[Rows from a data source]
——
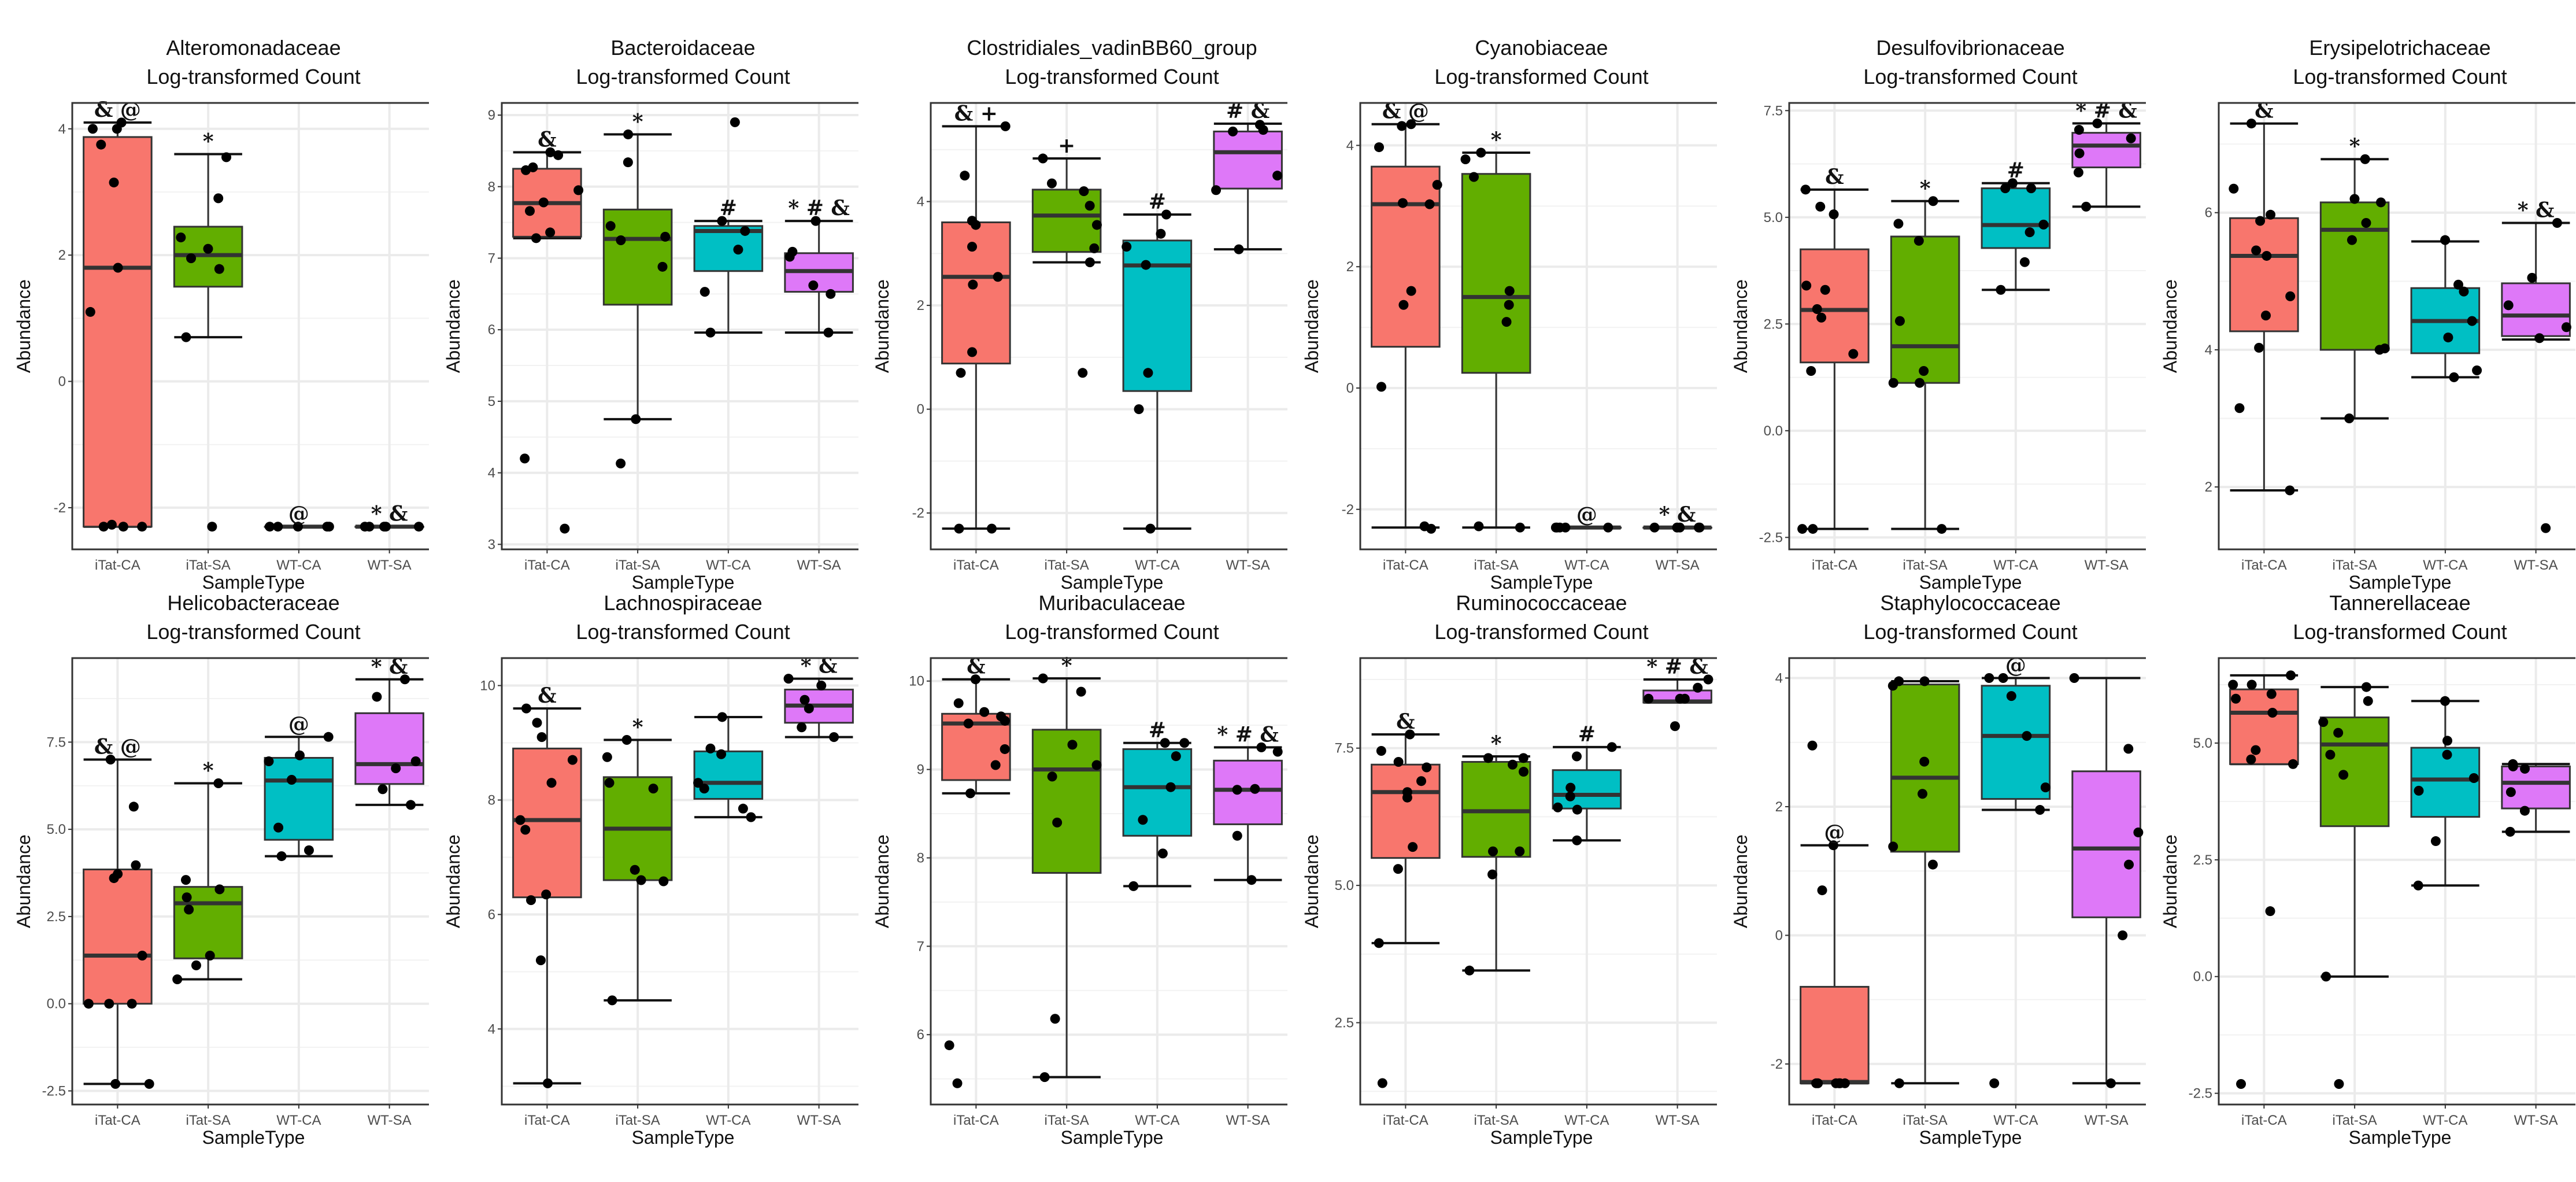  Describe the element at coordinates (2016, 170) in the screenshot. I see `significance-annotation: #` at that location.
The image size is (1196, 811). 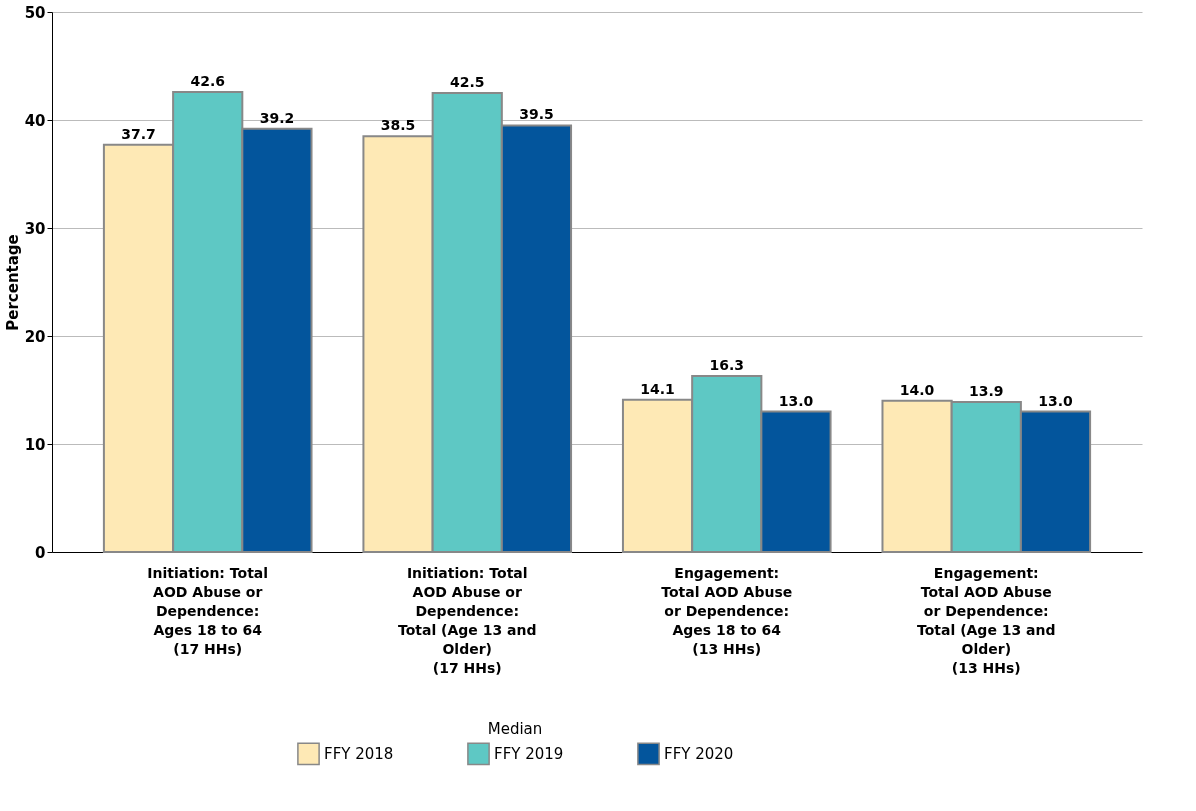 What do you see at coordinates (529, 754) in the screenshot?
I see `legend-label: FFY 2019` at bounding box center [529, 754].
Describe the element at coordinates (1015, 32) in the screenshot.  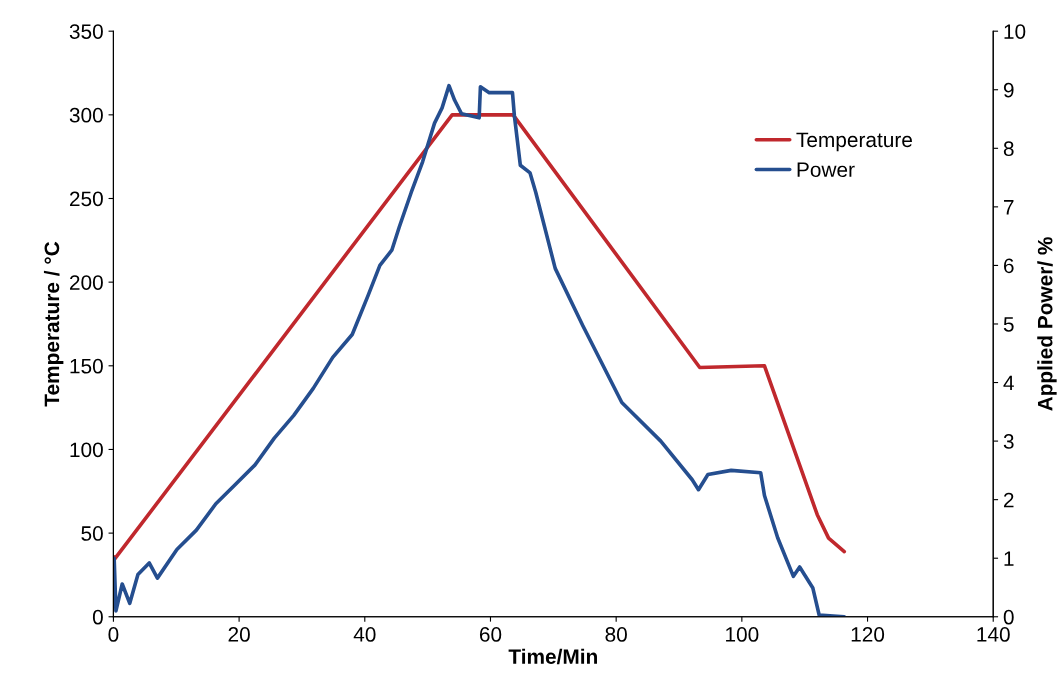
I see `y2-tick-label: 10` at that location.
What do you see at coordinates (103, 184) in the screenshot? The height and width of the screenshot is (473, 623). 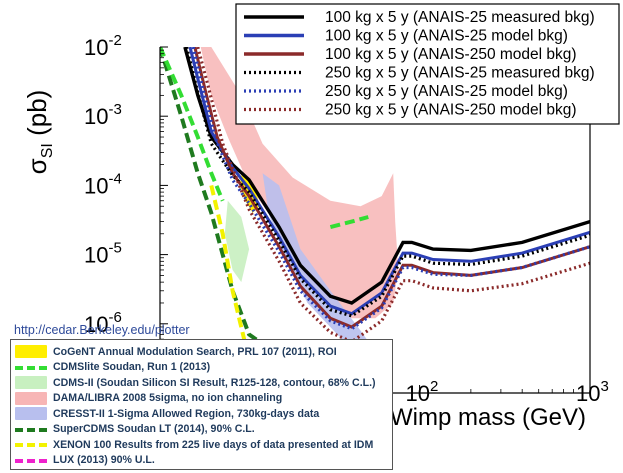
——
Repeat word for word the part of the rows that opens with the line containing "Describe the element at coordinates (1015, 32)" and runs through the end of the rows, including both ends. Leave the pictures out of your answer.

**WRITTEN RESPONSE**:
Describe the element at coordinates (1015, 32) in the screenshot.  
I see `y2-tick-label: 10` at that location.
What do you see at coordinates (103, 184) in the screenshot? The height and width of the screenshot is (473, 623). 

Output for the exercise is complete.